En algún sitio del estado de Aguascalientes, en el centro-norte de México, un caballo llamado Carisino debe extrañar las manos que tanto lo cuidaron, las del joven que como prueba de amor lleva tatuado el rostro del animal en el pecho, justo al lado del corazón.
Por más que pienso en todo lo que pueda disfrutar el corcel en su elegante galopar por los valles de clima sereno —adonde fue enviado tras pagarse por él 41 000 euros durante el Quinto Remate Élite celebrado en La Habana, el pasado año—, imagino que Carisino debe extrañar a Yansel Cabrales Fernández, un menudo joven que siente amor por los caballos, los perros, las vacas y las rancheras, quien durante años cuidó la salud del caballo como si se tratase de la vida de su propio Pegaso.
---
*OBJETIVO DE LA TAREA*
Actualiza el tramo del texto sobre el caballo Carisino que va desde "En algún sitio" hasta "su propio Pegaso.", y reemplaza "Carisino" por "Lucero".

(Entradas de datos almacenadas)
---
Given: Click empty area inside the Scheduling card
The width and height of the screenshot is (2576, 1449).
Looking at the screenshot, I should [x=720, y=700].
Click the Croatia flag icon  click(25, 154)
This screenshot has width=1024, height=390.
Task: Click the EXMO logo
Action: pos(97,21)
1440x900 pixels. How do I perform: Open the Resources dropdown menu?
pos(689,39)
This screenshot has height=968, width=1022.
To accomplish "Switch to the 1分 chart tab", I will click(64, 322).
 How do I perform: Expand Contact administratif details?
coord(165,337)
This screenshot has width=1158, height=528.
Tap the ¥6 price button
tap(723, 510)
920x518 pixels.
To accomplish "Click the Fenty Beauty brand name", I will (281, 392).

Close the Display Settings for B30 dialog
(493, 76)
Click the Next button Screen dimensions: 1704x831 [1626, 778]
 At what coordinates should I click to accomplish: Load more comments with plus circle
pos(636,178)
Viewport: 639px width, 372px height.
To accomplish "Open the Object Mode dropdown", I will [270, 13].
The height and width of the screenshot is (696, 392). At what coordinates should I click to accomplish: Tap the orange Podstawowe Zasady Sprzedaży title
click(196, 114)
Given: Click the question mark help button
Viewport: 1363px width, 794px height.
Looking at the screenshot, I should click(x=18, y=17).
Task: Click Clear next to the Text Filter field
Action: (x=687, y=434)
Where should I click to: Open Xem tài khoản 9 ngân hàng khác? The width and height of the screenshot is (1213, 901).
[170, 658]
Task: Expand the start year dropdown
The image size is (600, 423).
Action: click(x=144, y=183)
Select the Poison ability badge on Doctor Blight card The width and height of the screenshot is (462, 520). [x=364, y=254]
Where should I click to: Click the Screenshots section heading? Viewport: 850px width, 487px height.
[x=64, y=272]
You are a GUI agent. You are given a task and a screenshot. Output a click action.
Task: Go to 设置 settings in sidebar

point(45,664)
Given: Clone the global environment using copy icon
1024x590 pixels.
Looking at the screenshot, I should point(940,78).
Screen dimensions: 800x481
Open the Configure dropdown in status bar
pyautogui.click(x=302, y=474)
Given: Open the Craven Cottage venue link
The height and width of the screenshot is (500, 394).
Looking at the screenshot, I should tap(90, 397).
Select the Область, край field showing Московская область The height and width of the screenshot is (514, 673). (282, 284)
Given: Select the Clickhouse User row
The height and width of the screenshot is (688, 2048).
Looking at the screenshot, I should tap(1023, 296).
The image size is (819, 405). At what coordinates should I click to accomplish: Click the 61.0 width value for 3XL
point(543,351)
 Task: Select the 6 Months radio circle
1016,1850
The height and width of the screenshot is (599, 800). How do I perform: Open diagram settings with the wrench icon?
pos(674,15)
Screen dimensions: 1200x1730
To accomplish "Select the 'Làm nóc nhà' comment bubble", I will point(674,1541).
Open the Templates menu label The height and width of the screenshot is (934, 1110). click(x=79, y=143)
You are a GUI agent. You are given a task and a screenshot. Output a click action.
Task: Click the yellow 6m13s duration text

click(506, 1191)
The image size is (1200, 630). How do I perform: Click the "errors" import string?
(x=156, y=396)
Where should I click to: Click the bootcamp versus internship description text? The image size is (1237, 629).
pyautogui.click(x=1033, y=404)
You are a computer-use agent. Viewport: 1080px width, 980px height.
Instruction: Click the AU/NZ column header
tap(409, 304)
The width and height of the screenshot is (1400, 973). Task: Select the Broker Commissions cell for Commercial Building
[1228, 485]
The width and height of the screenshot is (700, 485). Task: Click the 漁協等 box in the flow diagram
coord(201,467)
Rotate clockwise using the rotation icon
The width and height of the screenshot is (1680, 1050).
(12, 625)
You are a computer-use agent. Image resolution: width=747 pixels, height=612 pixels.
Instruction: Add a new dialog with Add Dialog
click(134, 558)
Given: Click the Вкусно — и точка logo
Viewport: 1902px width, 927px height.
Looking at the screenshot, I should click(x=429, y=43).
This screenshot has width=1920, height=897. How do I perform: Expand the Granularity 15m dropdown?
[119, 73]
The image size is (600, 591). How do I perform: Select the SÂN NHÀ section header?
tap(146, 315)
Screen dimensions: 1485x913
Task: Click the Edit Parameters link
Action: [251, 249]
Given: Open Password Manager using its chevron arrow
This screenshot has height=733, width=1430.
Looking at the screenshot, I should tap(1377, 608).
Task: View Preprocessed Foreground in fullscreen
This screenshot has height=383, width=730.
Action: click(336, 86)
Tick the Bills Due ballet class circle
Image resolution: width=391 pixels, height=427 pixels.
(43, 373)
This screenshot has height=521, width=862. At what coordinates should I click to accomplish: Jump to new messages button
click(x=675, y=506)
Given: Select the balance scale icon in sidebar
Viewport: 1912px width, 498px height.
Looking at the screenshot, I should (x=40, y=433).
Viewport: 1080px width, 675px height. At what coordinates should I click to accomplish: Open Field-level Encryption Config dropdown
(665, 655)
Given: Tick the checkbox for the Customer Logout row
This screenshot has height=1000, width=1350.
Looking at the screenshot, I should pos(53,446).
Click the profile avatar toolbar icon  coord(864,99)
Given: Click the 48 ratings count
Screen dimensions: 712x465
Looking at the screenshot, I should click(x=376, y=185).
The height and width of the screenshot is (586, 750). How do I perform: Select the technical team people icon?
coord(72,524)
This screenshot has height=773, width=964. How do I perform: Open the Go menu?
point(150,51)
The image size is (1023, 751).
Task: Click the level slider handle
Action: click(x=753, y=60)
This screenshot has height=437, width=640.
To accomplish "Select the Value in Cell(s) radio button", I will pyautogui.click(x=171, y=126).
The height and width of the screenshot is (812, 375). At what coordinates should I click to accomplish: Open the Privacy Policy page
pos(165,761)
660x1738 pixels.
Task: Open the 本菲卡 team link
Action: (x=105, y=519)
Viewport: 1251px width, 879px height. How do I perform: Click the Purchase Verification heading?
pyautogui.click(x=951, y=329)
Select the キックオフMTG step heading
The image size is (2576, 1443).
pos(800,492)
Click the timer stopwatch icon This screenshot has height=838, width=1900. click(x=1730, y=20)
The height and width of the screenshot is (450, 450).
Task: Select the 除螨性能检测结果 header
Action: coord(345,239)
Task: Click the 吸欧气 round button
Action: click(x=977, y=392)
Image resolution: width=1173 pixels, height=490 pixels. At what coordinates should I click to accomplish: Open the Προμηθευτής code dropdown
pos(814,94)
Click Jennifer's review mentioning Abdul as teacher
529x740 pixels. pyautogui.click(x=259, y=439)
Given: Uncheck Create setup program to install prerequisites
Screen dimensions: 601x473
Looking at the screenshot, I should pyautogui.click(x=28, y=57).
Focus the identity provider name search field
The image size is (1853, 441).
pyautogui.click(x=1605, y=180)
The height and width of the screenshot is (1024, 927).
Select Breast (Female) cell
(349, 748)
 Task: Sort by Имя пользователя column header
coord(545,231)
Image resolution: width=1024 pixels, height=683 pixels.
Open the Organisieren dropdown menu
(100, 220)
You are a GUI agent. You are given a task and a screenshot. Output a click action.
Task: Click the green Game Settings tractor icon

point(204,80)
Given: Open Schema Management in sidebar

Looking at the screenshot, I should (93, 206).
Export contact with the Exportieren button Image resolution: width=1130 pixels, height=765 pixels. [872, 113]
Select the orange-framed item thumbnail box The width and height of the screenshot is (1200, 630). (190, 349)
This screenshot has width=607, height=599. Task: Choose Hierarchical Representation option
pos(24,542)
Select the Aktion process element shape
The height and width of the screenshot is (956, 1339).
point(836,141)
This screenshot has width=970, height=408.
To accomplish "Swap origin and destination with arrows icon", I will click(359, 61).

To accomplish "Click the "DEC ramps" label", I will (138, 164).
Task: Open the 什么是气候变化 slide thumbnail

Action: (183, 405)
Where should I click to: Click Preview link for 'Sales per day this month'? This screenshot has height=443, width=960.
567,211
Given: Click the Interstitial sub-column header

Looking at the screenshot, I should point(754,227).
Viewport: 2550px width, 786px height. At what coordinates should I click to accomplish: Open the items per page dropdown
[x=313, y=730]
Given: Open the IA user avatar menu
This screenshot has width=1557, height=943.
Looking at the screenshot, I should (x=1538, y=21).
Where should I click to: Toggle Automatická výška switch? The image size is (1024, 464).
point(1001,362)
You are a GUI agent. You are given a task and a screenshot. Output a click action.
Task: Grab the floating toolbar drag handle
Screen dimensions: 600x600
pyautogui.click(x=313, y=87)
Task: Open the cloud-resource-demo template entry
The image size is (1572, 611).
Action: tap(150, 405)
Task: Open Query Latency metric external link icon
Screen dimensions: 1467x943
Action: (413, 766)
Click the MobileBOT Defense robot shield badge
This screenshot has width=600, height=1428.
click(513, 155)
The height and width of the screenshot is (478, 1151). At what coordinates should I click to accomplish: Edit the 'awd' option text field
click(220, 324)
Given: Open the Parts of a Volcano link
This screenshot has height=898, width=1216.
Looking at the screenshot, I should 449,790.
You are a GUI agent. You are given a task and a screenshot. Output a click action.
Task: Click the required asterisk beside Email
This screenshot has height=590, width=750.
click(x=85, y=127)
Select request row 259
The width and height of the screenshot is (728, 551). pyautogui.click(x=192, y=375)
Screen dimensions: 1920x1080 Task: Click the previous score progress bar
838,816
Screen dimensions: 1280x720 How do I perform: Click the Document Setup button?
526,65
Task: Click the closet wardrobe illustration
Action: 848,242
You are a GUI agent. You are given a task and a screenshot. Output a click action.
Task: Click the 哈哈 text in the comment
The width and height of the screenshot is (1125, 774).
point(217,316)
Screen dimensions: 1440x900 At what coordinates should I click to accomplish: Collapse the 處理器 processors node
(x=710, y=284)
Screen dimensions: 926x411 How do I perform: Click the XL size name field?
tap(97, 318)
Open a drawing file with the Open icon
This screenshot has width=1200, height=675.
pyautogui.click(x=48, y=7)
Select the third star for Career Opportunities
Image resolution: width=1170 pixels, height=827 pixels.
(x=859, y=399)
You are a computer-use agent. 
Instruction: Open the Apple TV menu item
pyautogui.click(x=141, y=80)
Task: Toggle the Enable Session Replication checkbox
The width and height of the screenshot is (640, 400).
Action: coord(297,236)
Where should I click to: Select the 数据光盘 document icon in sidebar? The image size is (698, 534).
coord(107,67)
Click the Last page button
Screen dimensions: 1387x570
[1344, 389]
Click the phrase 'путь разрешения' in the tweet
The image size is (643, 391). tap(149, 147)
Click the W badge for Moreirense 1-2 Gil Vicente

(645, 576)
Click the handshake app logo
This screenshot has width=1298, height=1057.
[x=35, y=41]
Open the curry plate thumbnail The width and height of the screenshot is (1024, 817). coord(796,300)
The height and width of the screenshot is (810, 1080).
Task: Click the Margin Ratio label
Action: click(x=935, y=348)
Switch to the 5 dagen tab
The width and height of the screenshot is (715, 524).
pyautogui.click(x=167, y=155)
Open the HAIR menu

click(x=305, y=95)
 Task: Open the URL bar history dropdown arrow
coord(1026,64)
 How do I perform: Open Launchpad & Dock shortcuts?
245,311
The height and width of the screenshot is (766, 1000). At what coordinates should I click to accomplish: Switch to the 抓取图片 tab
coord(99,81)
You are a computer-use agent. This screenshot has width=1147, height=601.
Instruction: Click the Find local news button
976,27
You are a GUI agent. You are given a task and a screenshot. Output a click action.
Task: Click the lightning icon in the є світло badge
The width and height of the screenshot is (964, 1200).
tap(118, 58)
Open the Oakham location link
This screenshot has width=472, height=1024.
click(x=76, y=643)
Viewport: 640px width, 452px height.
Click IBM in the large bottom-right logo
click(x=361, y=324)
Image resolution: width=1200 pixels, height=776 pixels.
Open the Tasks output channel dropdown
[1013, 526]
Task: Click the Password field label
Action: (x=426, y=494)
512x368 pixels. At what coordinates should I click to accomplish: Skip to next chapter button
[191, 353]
---
*RESULTADO DEL EJERCICIO*
En algún sitio del estado de Aguascalientes, en el centro-norte de México, un caballo llamado Lucero debe extrañar las manos que tanto lo cuidaron, las del joven que como prueba de amor lleva tatuado el rostro del animal en el pecho, justo al lado del corazón.
Por más que pienso en todo lo que pueda disfrutar el corcel en su elegante galopar por los valles de clima sereno —adonde fue enviado tras pagarse por él 41 000 euros durante el Quinto Remate Élite celebrado en La Habana, el pasado año—, imagino que Lucero debe extrañar a Yansel Cabrales Fernández, un menudo joven que siente amor por los caballos, los perros, las vacas y las rancheras, quien durante años cuidó la salud del caballo como si se tratase de la vida de su propio Pegaso.